[Editor’s Note: Paul Feldman is an attorney with the communications law firm Fletcher, Heald and Hildreth, Washington, D.C. (feldman at fhhlaw.com)]
Recently, the FCC released a Report and Order and Further Notice of Proposed Rulemaking that will likely impact the ability of some cable operators and telco video providers to obtain cable TV programming. In the Order, the FCC declined to extend the exclusive contract prohibition in its cable TV program access rules beyond the previous October 5, 2012 sunset date. This prohibition generally banned exclusive contracts between any cable operator and its affiliated programming vendor for satellite-delivered cable programming in areas served by the cable operator.
In place of the blanket ban on exclusive programming contracts, the FCC will fall back on case-by-case evaluation of such contracts, in which cable/telco/satellite operators (multichannel video programming distributors, or “MVPDs”) denied access to cable programming may file a complaint at the FCC. Importantly, this case-by-case approach will include the establishment of a rebuttable presumption that an exclusive contract involving a cable-affiliated regional sports network (“RSN”) has a prohibited purpose or effect.
It has been a long journey getting to this point. In the 1992 Cable Act, Congress enacted a prohibition on exclusive satellite-delivered cable programming contracts, but provided for termination of that prohibition on October 5, 2002, unless the FCC found that it “continues to be necessary to preserve and protect competition and diversity in the distribution of video programming.” In June 2002, the Commission found that the exclusive contract prohibition continued to be necessary, and retained the exclusive contract prohibition for five years, until October 5, 2007. After conducting another review, the Commission in September 2007 concluded that the exclusive contract prohibition was still necessary, and it retained the prohibition for five more years, until October 5, 2012. In 2011, the D.C. Circuit upheld the FCC’s ruling, but the Court made it clear that given the changes in the MVPD and programming industries, it did not expect, nor would it likely uphold, the FCC extending the prohibition past 2012.

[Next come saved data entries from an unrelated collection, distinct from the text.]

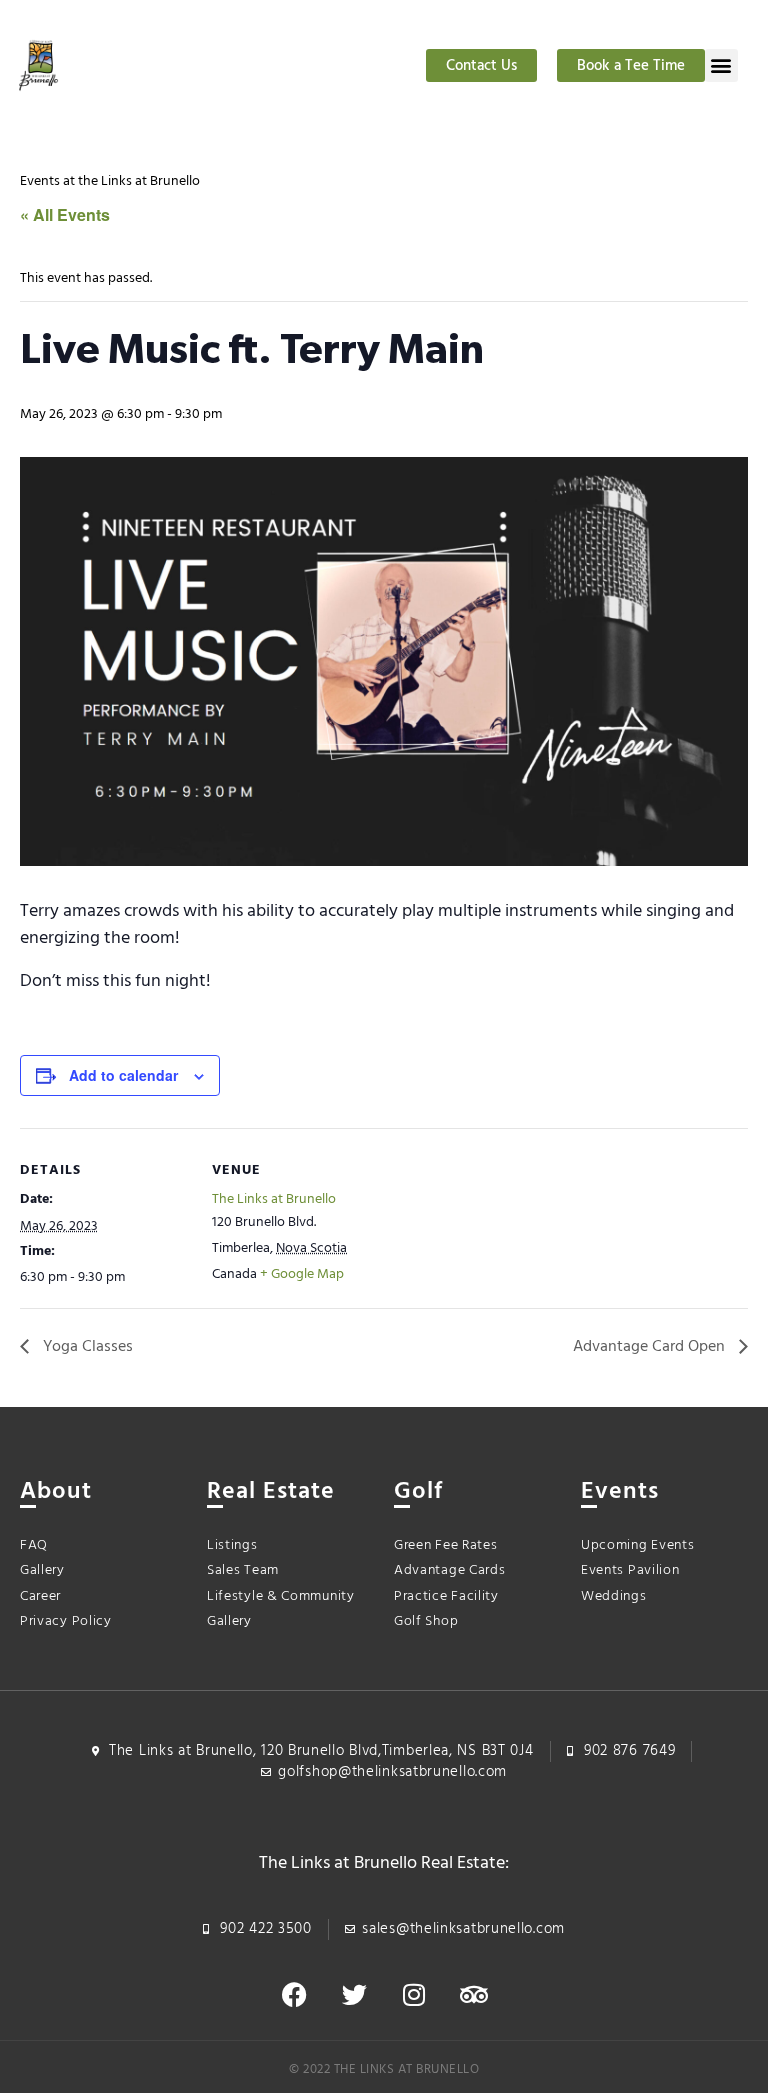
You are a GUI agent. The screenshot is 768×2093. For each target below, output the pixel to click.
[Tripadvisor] (474, 1995)
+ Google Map (302, 1274)
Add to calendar (123, 1075)
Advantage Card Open (651, 1347)
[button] (721, 65)
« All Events (65, 214)
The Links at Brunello (274, 1199)
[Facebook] (294, 1995)
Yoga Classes (86, 1347)
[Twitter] (354, 1995)
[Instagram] (414, 1995)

As a result, under the FCC’s complaint process, MVPDs that have been denied access to cable programming will now have the burden of showing that the exclusive contract at issue is “unfair” based on the facts and circumstances presented. The FCC has held previously that determining whether challenged conduct is “unfair” requires “balancing the anti-competitive harms of the challenged conduct against the pro-competitive benefits.” In addition, the complainant will have the burden of proving that the exclusive contract has the prohibited “purpose or effect” of “significantly hindering or preventing” the complainant from providing satellite cable programming or satellite broadcast programming. Notably, the new Order states that it is “highly unlikely” that the FCC would find that the withholding of local news and local community or educational programming is prohibited, as local news and local community or educational programming “is readily replicable by competitive MVPDs and exclusivity has played an important role in the growth and viability of local cable news networks.” This would be in contrast to RSN programming, for which the FCC established a rebuttable presumption that such exclusive contracts are prohibited, due to the unique nature of each sports event.

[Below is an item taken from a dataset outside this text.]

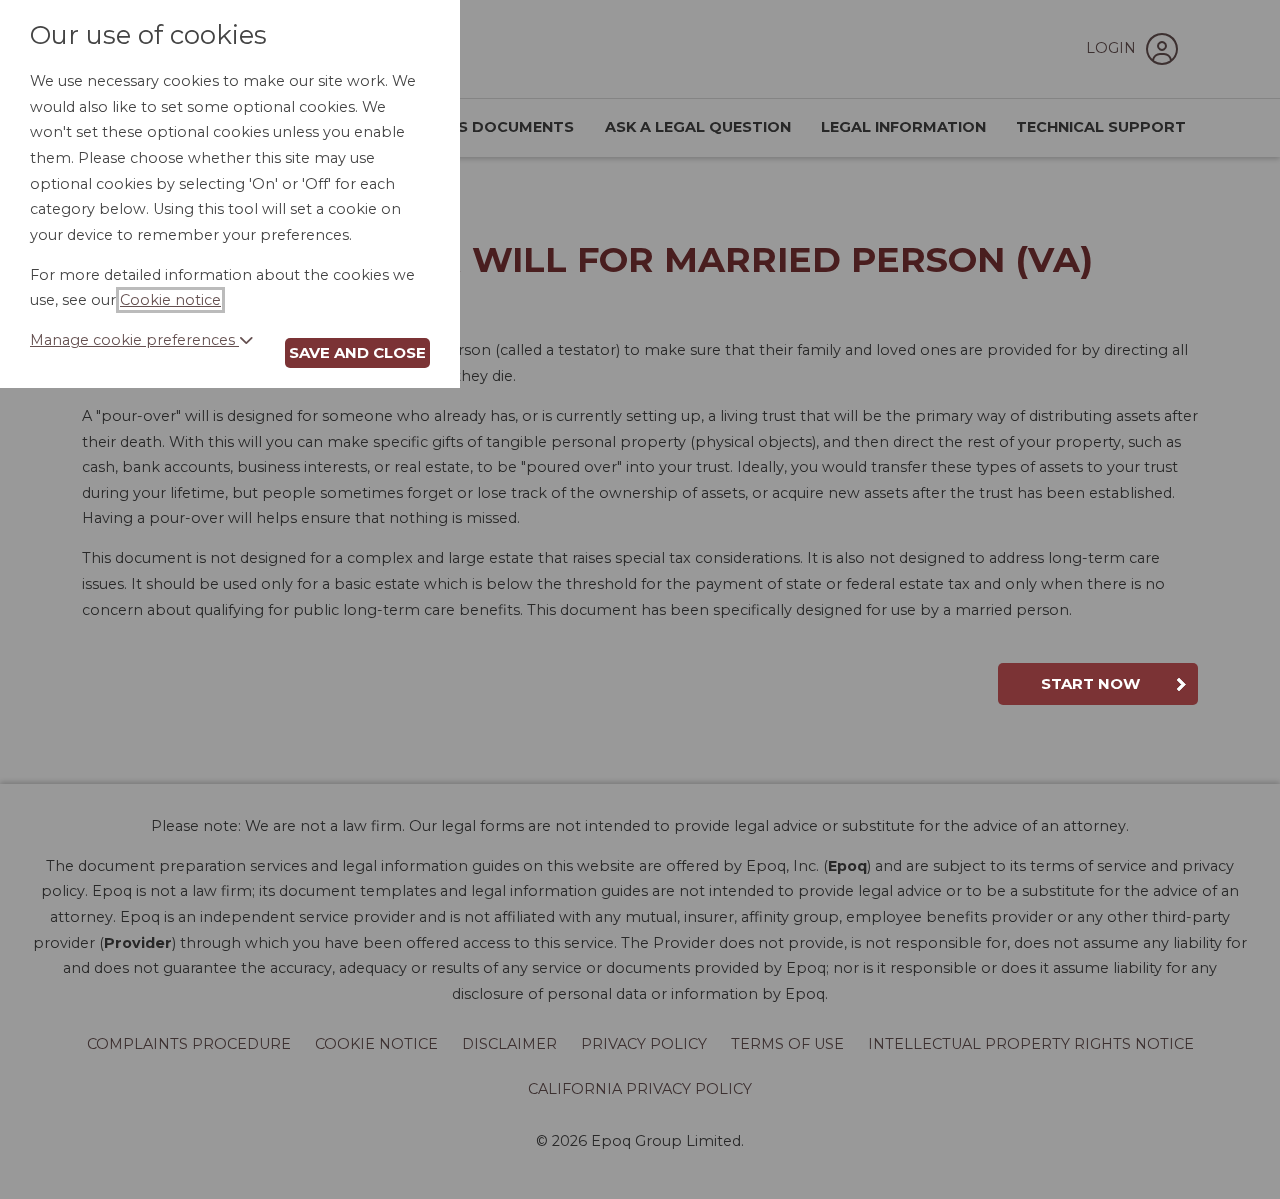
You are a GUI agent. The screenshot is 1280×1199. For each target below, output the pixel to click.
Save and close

While some parties had urged the FCC to make the case-by-case litigation a bit less burdensome and time-consuming by enacting additional new rebuttable presumptions, the FCC deferred, and rather seeks comments on them in the Further Notice of Proposed Rulemaking (“FNPRM”). Among other issues, comments are sought on: (i) a rebuttable presumption that a complainant challenging an exclusive contract involving an RSN is entitled to a standstill of an existing programming contract during the pendency of a complaint; and (ii) rebuttable presumptions challenging an exclusive contract involving a cable-affiliated “national sports network”. The FNPRM also seeks comment on revisions to the program access rules to ensure that buying groups such as NCTC utilized by small and medium-sized MVPDs can file complaints on behalf of their members. As part of this last issue, the FCC proposes to require that such buying groups open their membership on a non-discriminatory basis.
So, the net and most immediate effect of the FCC’s action is that the blanket ban on exclusive cable programming contracts is gone. When faced with denial of access to cable programming, operators will have to file a complaint at the FCC. While that process should be a bit less burdensome and time-consuming if the disputed programming is an RSN, the process still will not be quick or easy. And while the additional rebuttable presumptions proposed in the FNPRM would be somewhat helpful, it will be an uphill battle to get the FCC to enact them. Telcos with questions or concerns on this issue should contact their telecommunications counsel.